Given what happened to her father, she still has very happy memories of growing up: “My mother loved Christmas and my favourite memories of my childhood are of Christmas — the decorations, winter dinners of stews and other comforting food, the Sunday School Christmas party and, of course, Christmas morning, presents and Santa. She made an incredible effort, and this was very much in the days when holiday celebrations were understated here. I still love Christmas, it is my favourite time of the year.”
She attended Markethill Primary School and Markethill High School, “where I had many inspirational teachers. I decided I wanted to be a barrister when I was about 11 years old and was determined to be that. Looking back, I don’t know where I got that notion from, but I stuck with that dream for 12 years and qualified as a barrister in 2003.
“I was evacuated from primary school on several occasions as the school was close to the local police station.
“Loss and fear were key characteristics in the community — my next-door neighbour was murdered in a car bomb outside of the town. In my primary school class of 25 or so pupils at school, two pupils lost their fathers to IRA attacks and another had their father seriously injured — this was over just a three-year period.
“The IRA shot him through the kitchen window in their farmhouse. This created considerable fear and we were never allowed to put on the light in the kitchen unless the curtains were pulled in case of an attack after this happened.”

______

→ **Exercises**:
A – These questions are about the Markethill profile. Please answer each one.
(i) At about what age did she decide she wanted to be a barrister?
(ii) In what year did she qualify as a barrister?
(iii) In her primary school class, how many pupils lost their fathers to IRA attacks?
B – Can you reproduce, word for word, the part of the Markethill profile that opens with the words containing "She attended Markethill" and closes with "local police station."?
C – Would you resume the Markethill profile from the point where it stops?

→ **Dataset excerpt**:

______

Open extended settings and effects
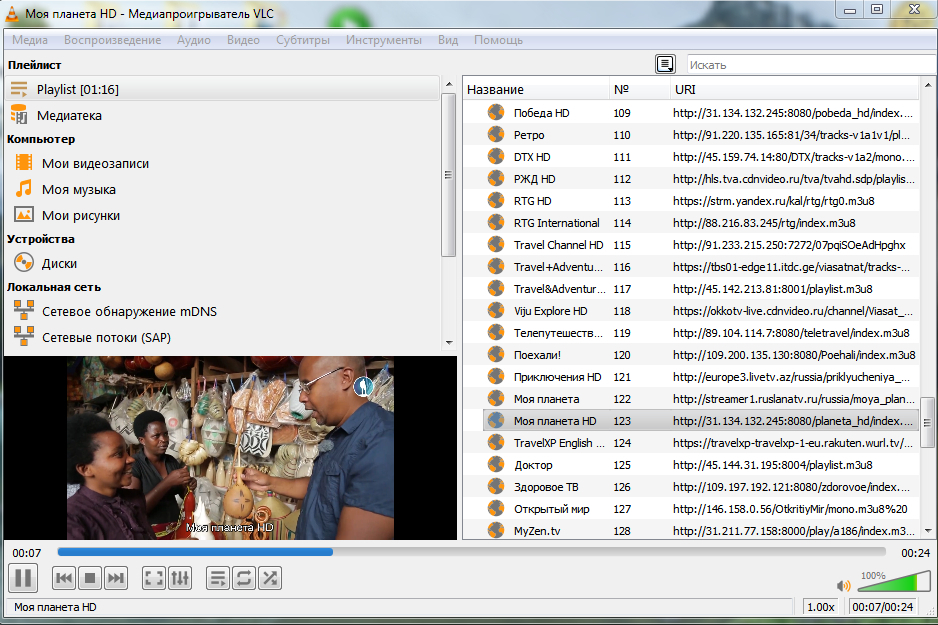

______

→ **Results**:
A –
(i) About 11 years old.
(ii) 2003.
(iii) Two.

B –
She attended Markethill Primary School and Markethill High School, “where I had many inspirational teachers. I decided I wanted to be a barrister when I was about 11 years old and was determined to be that. Looking back, I don’t know where I got that notion from, but I stuck with that dream for 12 years and qualified as a barrister in 2003.
“I was evacuated from primary school on several occasions as the school was close to the local police station.

C –
Emma joined the DUP while she was at Queen’s University, Belfast, and was elected deputy president of the Students’ Union in 1998 — a time when unionists tended not to win elections there. In 2007, after a conversation with someone from the DUP about a position requiring legal research, she was appointed as a special advisor to Ian Paisley and remained in the post when Peter Robinson became First Minister.
She has been a key member of their talks team at both the Haass and Stormont House talks and has accompanied Robinson to the White House.
The shift from special advisor to MLA “came about through a series of discussions. Working in the political context, discussion around these types of issues are regularly on the agenda. The opportunity was there and I had worked on projects within OFMDFM that had huge potential in south Belfast — I think my passion and interest in the constituency had been clear.”
Peter Robinson clearly rates her and that’s why she is now an MLA. People who have worked with her also rate her and there is a very clear expectation that she’ll be a minister within the lifetime of the next Assembly.
The party has also made the calculation that she may be the “right kind” of candidate to consolidate their vote in South Belfast and put them in with a chance of taking a seat from the UUP — who underperformed there in May’s General Election.
But although she has been described by some as part of a new generation within the DUP — she describes herself as “fairly centralist; I would probably be slightly socially liberal and slightly right economically” — she seems generally supportive of DUP policy on issues like equal marriage, abortion and shared education as opposed to integrated education.
Given her background as an advisor, someone who saw the DUP/Sinn Fein relationship at close hand, I wonder if she is optimistic about the future: “The pathway towards normality is inevitably a long one — we can’t forget that we have been a deeply divided and traumatised community and it will take considerable time to achieve normality and reconciliation.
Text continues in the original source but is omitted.